I have a problem with shared memory that I don’t fully understand.
I have a functionality like this:
__shared__ unsigned char sh_progs[2048];//2048 comes from maximum number of nodes in a binary tree of depth 11 (2047 actually)
__shared__ unsigned char sh_adf1_progs[2048];
__shared__ unsigned char sh_adf2_progs[2048];
The variables sh_adf1_progs and sh_adf2_progs is only filled with data if another parameter nrProgsArrays is > 1. So it looks like this ( part of a loop):
sh_progs[offset] = progs[base+offset];
if(nrProgsArrays==2)
sh_adf1_progs[offset] = adfProgs1[(int)adfProgs1[programIndex]+offset];
if(nrProgsArrays==3){
sh_adf2_progs[offset] = adfProgs2[(int)adfProgs2[programIndex]+offset];
sh_adf2_progs[offset] = adfProgs2[(int)adfProgs2[programIndex]+offset];
}
What I do here is to move a small part of a very big array that is kept in global memory into shared memory. The data that is taken is unique for the block (Im using 2048 blocks) and will be used very often so it should
increase performance quite much to have that data in the shared memory, at least that was my intention.

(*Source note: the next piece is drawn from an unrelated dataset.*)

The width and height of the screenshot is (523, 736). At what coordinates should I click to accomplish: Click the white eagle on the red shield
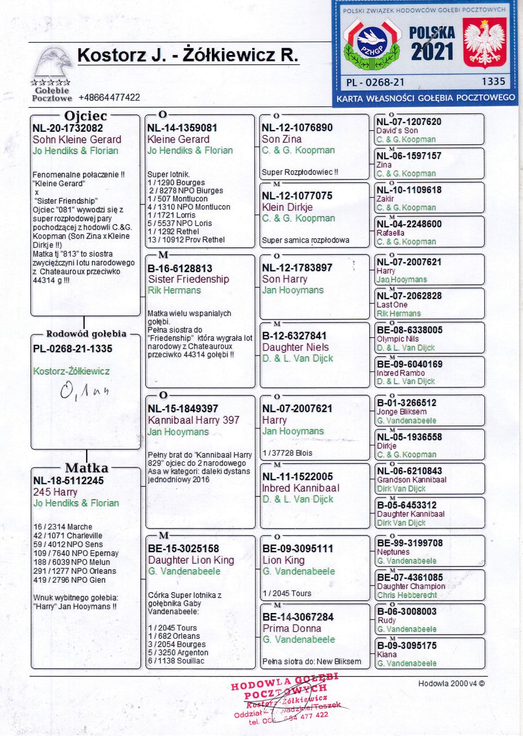point(484,43)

The only place I use the code is in the calling of another function, where the data is used frequently, on the kernel. So it looks like this
if(nrProgsArrays==1)
stackInterpreter(sh_progs, NULL, NULL, stack, bar, lastSignal);
else if(nrProgsArrays==2)
stackInterpreter(sh_progs, sh_adf1_progs, NULL, stack, bar, lastSignal);
else if(nrProgsArrays==3)
stackInterpreter(sh_progs, sh_adf1_progs, sh_adf2_progs, stack, bar, lastSignal);
My problem is if nrProgsArrays=1 ,and then sh_adf1_progs, sh_adf2_progs is not really used at all, then the execution takes X time. But if I change in the signatures to NULL instead of sh_adf1_progs, sh_adf2_progs ( Because they are not used because nrProgsArrays=1) so it looks like this:
if(nrProgsArrays==1)
stackInterpreter(sh_progs, NULL, NULL, stack, bar, lastSignal);
else if(nrProgsArrays==2)
stackInterpreter(sh_progs, NULL, NULL, stack, bar, lastSignal);
else if(nrProgsArrays==3)
stackInterpreter(sh_progs, NULL, NULL, stack, bar, lastSignal);
Then the execution takes 0.5 X time. So for some reason it takes twice the amount of time when the values in the parameter list ( which isnt used because nrProgsArrays=1 ) isnt NULL.
Howcome this can happen?
I tried skipping using shared memory for sh_adf1_progs, sh_adf2_progs and just had them passed from global memory directly into the function( and they still reside in global memory then I assume ) and then it also was faster than using shared memory.
I think I may miss some important aspect of shared memory here, perhaps there is some threshold when there is not as good to use shared memory because some swapping overhead comes into place?